Quoted passage »
====

Upon completion of the disposition of the KCI shares by KPMG and its assurance and tax partners as described in paragraph 11, KPMG and KCI will be free to contract and enter into business relationships with one another as would any other two independent entities.

Certain Confirmations

In connection with its request herein, KPMG hereby confirms to the Staff that:

  1. After closing, KPMG and KPMG Non-U.S. will continue to be subject to the independence requirements of the securities laws and the SEC's independence rules and interpretations issued thereunder to the same extent as they were so subject prior to the closing.

  2. KPMG agrees to the above conditions and has furnished a copy of this letter (and will furnish any final agreement on this subject) to KCI. KCI will expressly acknowledge that it has been furnished a copy of this letter. KPMG further represents to the Staff that it is not aware of any provisions of the Agreements or any agreement or instrument referred to therein that is inconsistent with this no-action letter in any material respect.

  3. KPMG has furnished the Staff a copy of the penultimate draft of the Separation Agreement and Ancillary Agreements (including without limitation the schedules, exhibits and annexes thereto) and hereby represents to the Staff that the final executed versions of such documents will not differ in any respect material to the matters referred to in this letter from the drafts so furnished.8

Confirmation Requested

Based upon the foregoing representations and subject to compliance with the conditions set forth above, we hereby request that the Staff of the Securities and Exchange Commission advise that if an audit client of KPMG or KPMG Non-U.S. is also a client of, enters into a business relationship with, invests in, or is invested in by KCI, the Office of the Chief Accountant will not assert, on any of those grounds, that KPMG's or KPMG Non-U.S.'s independence from that audit client has been impaired. KPMG acknowledges that the relief requested by this letter will become effective if the IPO closing occurs within 90 days of the date of the issuance by the Staff of the confirmation requested above. In the event the IPO does not take place within 90 days of the receipt of such confirmation, KPMG may reapply for the relief requested in this letter.

****

Thank you for your attention to this matter. We look forward to receipt of the above mentioned confirmation letter.

====

Data provided »
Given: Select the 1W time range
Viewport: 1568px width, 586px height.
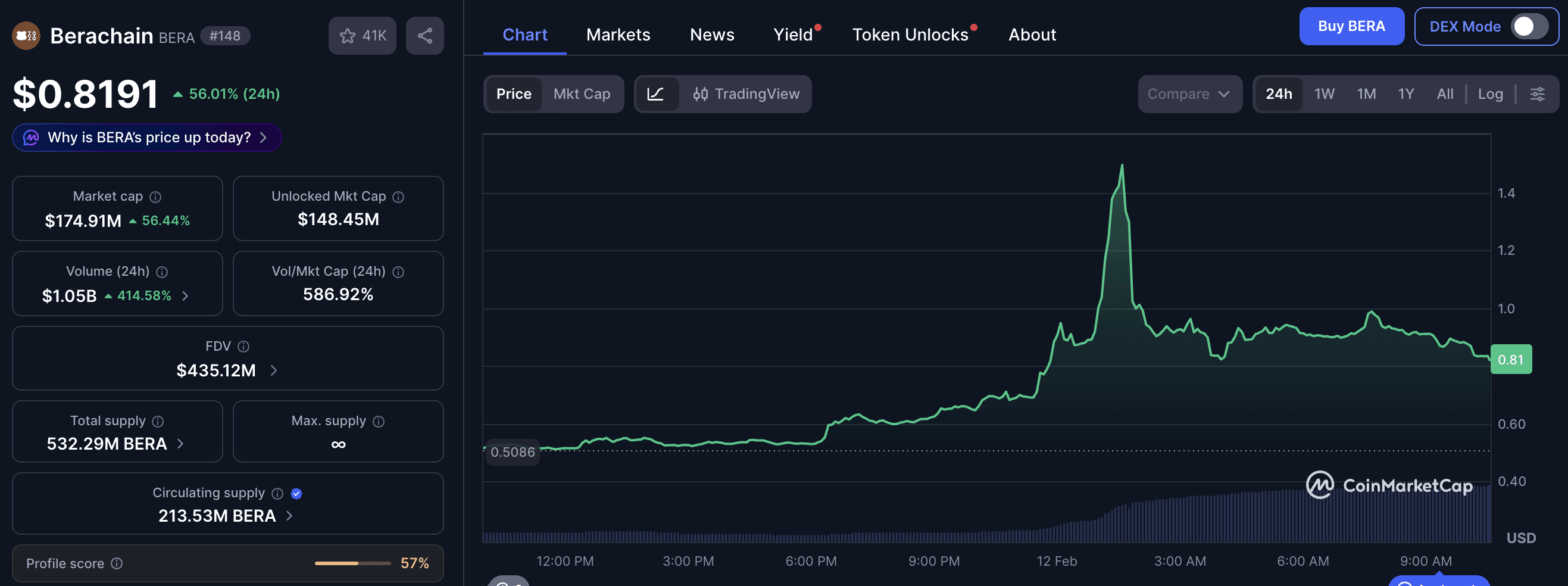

====

Work to do » Pick up the KPMG no-action request letter to the SEC staff right after its final sentence and write what comes next.

Response »
Sincerely,

J. Terry Strange
Vice Chairman

Attachment


Footnotes

1See e.g., 15 U.S.C. 77aa(25), (26), 15 U.S.C. 78l, 78q, and 78m, 15 U.S.C. 79e(b), 79j, 79n, 15 U.S.C. 80a-8, 80a-29, 15 U.S.C. 80b-3(c)(1).
2See 15 U.S.C. 77a(a), 15 U.S.C. 78c(b), 15 U.S~C. 79n(a), and 15 U.S.C. 80a-37(a).
3 17 C.F.R. 210.2-01 (1996).
4 Id.
5 Financial Reporting Codification, Section 600 - Matters Relating to Independent Accountants, reprinted in SEC Accounting Rules (CCH) ¶ 3,851. At 3, 781.
6The Non-Competition Agreement defines "Consulting Business" as the provision of "Consulting Services" and "Consulting Supporting Services." The Consulting Services are enumerated in Appendix A to the Non-Competition Agreement.
7In the event of a subsequent acquisition by KCI of one or more of the consulting businesses of KPMG Non-US using stock of KCI, the aggregate holdings of KPMG and KPMG Non-U.S. and their assurance and tax partners will be reduced such that the total ownership collectively held by KPMG and its assurance and tax partners and by KPMG Non-US and its assurance and tax partners will be less than 20% of the total issued and outstanding common stock of KCI, subject to the exceptions set forth in paragraph no. 1 of the conditions set forth below.
8 In the event of a subsequent acquisition by KCI of one or more of the consulting businesses of KPMG Non-U.S. using stock of KCI, KPMG acknowledges that the independence of KPMG Non-U.S. will be deemed to be impaired unless the terms and conditions of the agreements effecting such a transaction do not differ in any material respects from the terms and conditions described in this letter.


ADDENDUM

POSSIBLE PAYMENTS UNDER THE AGREEMENTS1

Separation Agreement
(Article 6)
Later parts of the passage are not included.